(WORK INSTRUCTION 1) Reproduce the part of the 2L-GO-Pharm passage that opens with the words containing "All the experiments" and closes with "the AUC metric.", substituting "hard disk drive" for "HDD".
(WORK INSTRUCTION 2) Does the 2L-GO-Pharm passage support each statement below? Answer yes or no for each, and quote the words that decide it. (a) The FDA database is used in both the shape similarity experiment and the electrostatic similarity experiment. (b) OptiPharm is configured with 150,000 function evaluations. (c) The experiments were run on a machine with 16 cores.

====== PROVIDED PASSAGE ======

Finally, considering this new initial population, as we said previously, we execute a last instance of the optimization algorithm GO-Pharm to obtain the final solution (see Fig. 6).

In Fig. 7, we show the flux diagram of the 2L-GO-Pharm algorithm, including both layers. Moreover, in Algorithm 2, we detail the pseudocode of 2L-GO-Pharm.

Figure 7

Flux diagram of 2L-GO-Pharm.

Attending the complexities of their basic operations in one iteration, the complexity of each phase of GO-Pharm (i.e., leader phase, collaborative phase and self-guiding phase) is \(O(D\cdot N)\), where D is the number of decision variables and N is the number of individuals in the population. Therefore, the global complexity of 2L-GO-Pharm is \(O(D\cdot N \cdot M_{\mathrm{iter}})\), where \(M_\mathrm{iter}\) is the maximum number of iterations.

Computational experiments framework

To show the performance of 2L-GO-Pharm, we carry out three computational experiments. In the first study, we deal with the shape similarity problem considering the Food and Drug Administration (FDA) database²³. In the second experiment, we solve the electrostatic similarity problem, also using the FDA data set. Finally, for the third experiment, we compute the AUC classification metric considering the Directory of Useful Decoys (DUD) database²⁹, in order to test the ability of the proposed algorithm to distinguish between ligands and decoys by comparing their shape similarity scores.

All the experiments have been executed in a Bullx R424-E3, with 2 Intel Xeon E5 2650v2 (16 cores), 128 GB of RAM memory and 1 TB HDD.

The optimization settings used to configure both OptiPharm and 2L-GO-Pharm algorithms can be consulted in “Optimization settings” section. In “Molecule databases” section, we introduce the two databases involved in the experiments, and, in “The AUC metric” section, we briefly explain the AUC metric.

Optimization settings

In all computational studies, the OptiPharm configuration considered corresponds to that of OptiPharm Robust (see¹⁴). More specifically, its input parameters are as follows: 200,000 function evaluations. The number of starting poses is fixed to 5, i.e., (1) the original position of both molecules aligned, (2) rotated the target by \(\pi\) radians about the OX-axis, (3) rotated about the OY-axis, (4) rotated about the OZ-axis, (5) randomly generated. The number of iterations is set to 5, i.e., the number of times the reproduction, selection, and optimization mechanisms will be repeated. Finally, the value of the smallest radius of the solutions in the last iterations is set to 1. According to¹⁴, this configuration is designed to explore better and exploit in-depth the search space to find the optimal possible solution.

In 2L-GO-Pharm, we consider a size population of \(N=10\) and a number of iterations of \(M_{\mathrm{iter}}=1000\). Then, taking into account that the basic optimization algorithm GO-Pharm evaluates the objective function three times (one evaluation for each of the three phases: leader, collaborative and self-guiding) and that GO-Pharm is executed 5 times (4 in the first layer and 1 in the second layer), it gives a total of \(10\times 3\times 1000\times 5=150000\) evaluations. In Eqs. (9) and (10), we set the parameter of the polynomial mutation to \(n_m=20\), as suggested in²⁵ to obtain a reference point \({\mathbf {R}}^k_{i}\) close to the leader individual \({\mathbf {T}}^k\), and a new candidate point \(\tilde{\mathbf {X}}^{k}_{i}\) close to the previous individual \({\mathbf {X}}^{k}_{i}\), respectively. Finally, for the convergence test implemented in 2L-GO-Pharm, we consider a tolerance value of \(\delta =\)1.0E-4.

====== DATA SUPPLIED ======

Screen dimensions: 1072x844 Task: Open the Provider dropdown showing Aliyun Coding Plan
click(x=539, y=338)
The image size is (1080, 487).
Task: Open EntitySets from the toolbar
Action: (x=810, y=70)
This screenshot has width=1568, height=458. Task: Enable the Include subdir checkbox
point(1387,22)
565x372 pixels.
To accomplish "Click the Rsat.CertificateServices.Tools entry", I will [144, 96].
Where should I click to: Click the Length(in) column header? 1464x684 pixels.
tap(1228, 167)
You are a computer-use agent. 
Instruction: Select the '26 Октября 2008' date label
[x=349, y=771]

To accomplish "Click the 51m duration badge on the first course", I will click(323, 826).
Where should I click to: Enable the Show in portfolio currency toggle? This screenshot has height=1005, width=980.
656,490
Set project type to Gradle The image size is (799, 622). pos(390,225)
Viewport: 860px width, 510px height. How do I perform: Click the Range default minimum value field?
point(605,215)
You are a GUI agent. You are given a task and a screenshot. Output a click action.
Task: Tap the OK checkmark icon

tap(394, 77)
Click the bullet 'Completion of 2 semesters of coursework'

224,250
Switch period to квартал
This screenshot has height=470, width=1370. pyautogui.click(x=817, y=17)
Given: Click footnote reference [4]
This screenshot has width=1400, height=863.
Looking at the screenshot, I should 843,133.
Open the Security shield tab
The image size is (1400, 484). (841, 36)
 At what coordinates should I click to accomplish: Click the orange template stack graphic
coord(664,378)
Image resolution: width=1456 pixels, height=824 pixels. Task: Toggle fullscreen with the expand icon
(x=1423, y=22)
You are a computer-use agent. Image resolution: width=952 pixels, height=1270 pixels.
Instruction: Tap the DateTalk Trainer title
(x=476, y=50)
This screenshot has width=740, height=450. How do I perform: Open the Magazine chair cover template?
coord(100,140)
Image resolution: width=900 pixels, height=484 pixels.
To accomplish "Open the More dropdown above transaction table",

======

(OUTPUT 1)
All the experiments have been executed in a Bullx R424-E3, with 2 Intel Xeon E5 2650v2 (16 cores), 128 GB of RAM memory and 1 TB hard disk drive.

The optimization settings used to configure both OptiPharm and 2L-GO-Pharm algorithms can be consulted in “Optimization settings” section. In “Molecule databases” section, we introduce the two databases involved in the experiments, and, in “The AUC metric” section, we briefly explain the AUC metric.

(OUTPUT 2)
(a) Yes: "In the first study, we deal with the shape similarity problem considering the Food and Drug Administration (FDA) database" and "In the second experiment, we solve the electrostatic similarity problem, also using the FDA data set."
(b) No: "its input parameters are as follows: 200,000 function evaluations."
(c) Yes: "2 Intel Xeon E5 2650v2 (16 cores)"